> QUOTED TEXT

James Harris Fairchild (1817–1902) was an American educator, author, and  third president of Oberlin College.

Biography 
Fairchild was born in Stockbridge, Massachusetts, on November 25, 1817. His father was Grandison Fairchild. Two of his brothers were Henry Fairchild and George Fairchild, both of whom became college presidents. Soon after his birth his parents moved to Brownhelm, Lorain County, Ohio, and settled on a farm about ten miles from the present site of Oberlin College.

When Oberlin opened its doors in 1834, Fairchild entered as a freshman.  He graduated in 1838. The year after graduation he was appointed tutor in the college, was ordained in 1841, and in 1842 became professor of Latin and Greek. In 1847, he was transferred to the chair of mathematics, and in 1858 to that of theology and moral philosophy.

A committed abolitionist, Fairchild played a role in the famous Oberlin-Wellington Rescue. In September 1858, he hid fugitive slave John Price in his home. A short time later, rescuers took Price to freedom in Canada.

> DATA PROVIDED
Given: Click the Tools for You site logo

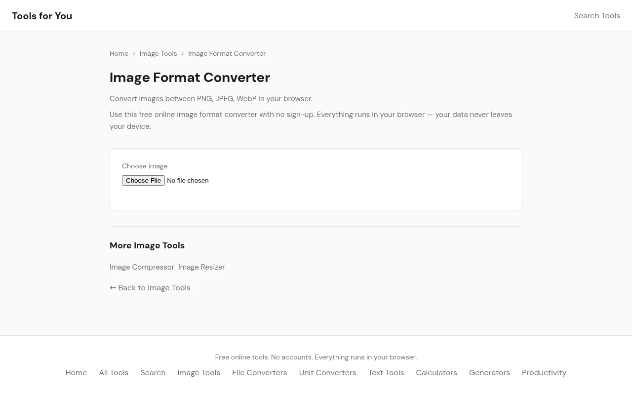Looking at the screenshot, I should pos(42,16).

> TO BE DONE
Repeat the passage of the Fairchild biography starting with "A committed abolitionist, Fairchild" and going on through "freedom in Canada.". The listing was taken from a separate source.

> SOLUTION
A committed abolitionist, Fairchild played a role in the famous Oberlin-Wellington Rescue. In September 1858, he hid fugitive slave John Price in his home. A short time later, rescuers took Price to freedom in Canada.